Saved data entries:
= = = = = = =

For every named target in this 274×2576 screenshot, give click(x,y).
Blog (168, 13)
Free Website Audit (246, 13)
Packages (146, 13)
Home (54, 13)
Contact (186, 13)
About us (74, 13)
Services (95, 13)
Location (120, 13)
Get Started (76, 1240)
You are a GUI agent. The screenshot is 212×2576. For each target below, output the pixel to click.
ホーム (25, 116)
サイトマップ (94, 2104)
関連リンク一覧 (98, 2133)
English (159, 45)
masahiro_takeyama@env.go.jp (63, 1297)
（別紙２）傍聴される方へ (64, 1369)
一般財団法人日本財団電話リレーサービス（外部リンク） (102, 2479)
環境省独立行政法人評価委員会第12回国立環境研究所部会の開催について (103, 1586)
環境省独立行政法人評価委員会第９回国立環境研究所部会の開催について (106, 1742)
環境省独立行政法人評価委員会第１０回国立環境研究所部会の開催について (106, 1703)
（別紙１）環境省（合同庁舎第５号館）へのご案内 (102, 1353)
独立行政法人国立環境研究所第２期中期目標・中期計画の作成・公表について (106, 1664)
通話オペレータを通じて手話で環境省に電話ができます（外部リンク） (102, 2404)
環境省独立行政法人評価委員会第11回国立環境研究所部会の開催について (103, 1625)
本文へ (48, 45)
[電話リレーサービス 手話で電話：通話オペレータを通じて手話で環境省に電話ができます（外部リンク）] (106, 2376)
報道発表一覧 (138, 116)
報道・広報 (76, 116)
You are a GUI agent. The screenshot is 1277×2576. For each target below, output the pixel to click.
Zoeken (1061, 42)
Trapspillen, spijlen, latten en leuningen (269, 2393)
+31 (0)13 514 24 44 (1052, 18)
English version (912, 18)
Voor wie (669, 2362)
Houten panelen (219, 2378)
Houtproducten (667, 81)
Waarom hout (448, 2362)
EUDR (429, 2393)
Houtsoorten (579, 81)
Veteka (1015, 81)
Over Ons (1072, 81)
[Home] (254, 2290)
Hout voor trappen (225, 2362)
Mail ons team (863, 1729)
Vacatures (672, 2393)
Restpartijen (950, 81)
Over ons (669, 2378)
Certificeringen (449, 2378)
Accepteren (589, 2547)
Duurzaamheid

= = = = = = =

EXERCISE PROMPT:
Print the data in full. Match it exactly.

PROBLEM SOLUTION:
For every named target in this 274×2576 screenshot, give click(x,y).
Blog (168, 13)
Free Website Audit (246, 13)
Packages (146, 13)
Home (54, 13)
Contact (186, 13)
About us (74, 13)
Services (95, 13)
Location (120, 13)
Get Started (76, 1240)
You are a GUI agent. The screenshot is 212×2576. For each target below, output the pixel to click.
ホーム (25, 116)
サイトマップ (94, 2104)
関連リンク一覧 (98, 2133)
English (159, 45)
masahiro_takeyama@env.go.jp (63, 1297)
（別紙２）傍聴される方へ (64, 1369)
一般財団法人日本財団電話リレーサービス（外部リンク） (102, 2479)
環境省独立行政法人評価委員会第12回国立環境研究所部会の開催について (103, 1586)
環境省独立行政法人評価委員会第９回国立環境研究所部会の開催について (106, 1742)
環境省独立行政法人評価委員会第１０回国立環境研究所部会の開催について (106, 1703)
（別紙１）環境省（合同庁舎第５号館）へのご案内 (102, 1353)
独立行政法人国立環境研究所第２期中期目標・中期計画の作成・公表について (106, 1664)
通話オペレータを通じて手話で環境省に電話ができます（外部リンク） (102, 2404)
環境省独立行政法人評価委員会第11回国立環境研究所部会の開催について (103, 1625)
本文へ (48, 45)
[電話リレーサービス 手話で電話：通話オペレータを通じて手話で環境省に電話ができます（外部リンク）] (106, 2376)
報道発表一覧 (138, 116)
報道・広報 (76, 116)
You are a GUI agent. The screenshot is 1277×2576. For each target below, output the pixel to click.
Zoeken (1061, 42)
Trapspillen, spijlen, latten en leuningen (269, 2393)
+31 (0)13 514 24 44 (1052, 18)
English version (912, 18)
Voor wie (669, 2362)
Houten panelen (219, 2378)
Houtproducten (667, 81)
Waarom hout (448, 2362)
EUDR (429, 2393)
Houtsoorten (579, 81)
Veteka (1015, 81)
Over Ons (1072, 81)
[Home] (254, 2290)
Hout voor trappen (225, 2362)
Mail ons team (863, 1729)
Vacatures (672, 2393)
Restpartijen (950, 81)
Over ons (669, 2378)
Certificeringen (449, 2378)
Accepteren (589, 2547)
Duurzaamheid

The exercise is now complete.